• GIVEN RECORDS:
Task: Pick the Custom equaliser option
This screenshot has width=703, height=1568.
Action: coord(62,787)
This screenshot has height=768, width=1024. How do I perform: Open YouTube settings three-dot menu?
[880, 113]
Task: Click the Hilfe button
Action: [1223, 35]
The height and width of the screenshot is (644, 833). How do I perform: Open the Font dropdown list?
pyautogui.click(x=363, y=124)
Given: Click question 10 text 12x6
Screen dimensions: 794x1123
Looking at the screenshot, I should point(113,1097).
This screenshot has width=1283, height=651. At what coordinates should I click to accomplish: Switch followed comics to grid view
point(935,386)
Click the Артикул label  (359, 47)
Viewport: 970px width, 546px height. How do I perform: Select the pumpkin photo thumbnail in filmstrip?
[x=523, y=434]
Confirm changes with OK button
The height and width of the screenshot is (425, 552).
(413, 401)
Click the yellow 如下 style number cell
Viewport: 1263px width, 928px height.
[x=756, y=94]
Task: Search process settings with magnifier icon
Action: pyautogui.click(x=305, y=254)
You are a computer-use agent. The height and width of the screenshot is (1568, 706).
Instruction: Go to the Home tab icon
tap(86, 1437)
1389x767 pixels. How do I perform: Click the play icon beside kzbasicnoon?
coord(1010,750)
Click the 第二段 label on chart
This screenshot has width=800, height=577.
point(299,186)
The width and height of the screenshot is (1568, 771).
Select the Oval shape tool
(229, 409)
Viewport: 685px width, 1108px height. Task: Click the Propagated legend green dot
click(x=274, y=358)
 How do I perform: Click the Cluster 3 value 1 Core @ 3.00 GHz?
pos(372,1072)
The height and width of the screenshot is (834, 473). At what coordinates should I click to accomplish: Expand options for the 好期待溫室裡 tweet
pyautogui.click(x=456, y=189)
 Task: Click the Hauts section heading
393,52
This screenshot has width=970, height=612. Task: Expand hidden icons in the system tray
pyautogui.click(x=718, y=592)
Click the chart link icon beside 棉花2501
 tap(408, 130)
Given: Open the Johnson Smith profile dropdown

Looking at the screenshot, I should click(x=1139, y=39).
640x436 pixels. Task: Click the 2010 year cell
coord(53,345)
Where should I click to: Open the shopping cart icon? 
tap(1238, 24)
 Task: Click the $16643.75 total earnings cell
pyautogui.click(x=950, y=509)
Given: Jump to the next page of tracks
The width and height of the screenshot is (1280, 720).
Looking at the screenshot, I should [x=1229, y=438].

• ACTION ITEM:
Your output should be an exact transcription of the line that holds "1389x767 pixels. How" and each line after it through the end of the listing above.

• SOLUTION:
1389x767 pixels. How do I perform: Click the play icon beside kzbasicnoon?
coord(1010,750)
Click the 第二段 label on chart
This screenshot has width=800, height=577.
point(299,186)
The width and height of the screenshot is (1568, 771).
Select the Oval shape tool
(229, 409)
Viewport: 685px width, 1108px height. Task: Click the Propagated legend green dot
click(x=274, y=358)
 How do I perform: Click the Cluster 3 value 1 Core @ 3.00 GHz?
pos(372,1072)
The height and width of the screenshot is (834, 473). At what coordinates should I click to accomplish: Expand options for the 好期待溫室裡 tweet
pyautogui.click(x=456, y=189)
 Task: Click the Hauts section heading
393,52
This screenshot has width=970, height=612. Task: Expand hidden icons in the system tray
pyautogui.click(x=718, y=592)
Click the chart link icon beside 棉花2501
 tap(408, 130)
Given: Open the Johnson Smith profile dropdown

Looking at the screenshot, I should click(x=1139, y=39).
640x436 pixels. Task: Click the 2010 year cell
coord(53,345)
Where should I click to: Open the shopping cart icon? 
tap(1238, 24)
 Task: Click the $16643.75 total earnings cell
pyautogui.click(x=950, y=509)
Given: Jump to the next page of tracks
The width and height of the screenshot is (1280, 720).
Looking at the screenshot, I should [x=1229, y=438].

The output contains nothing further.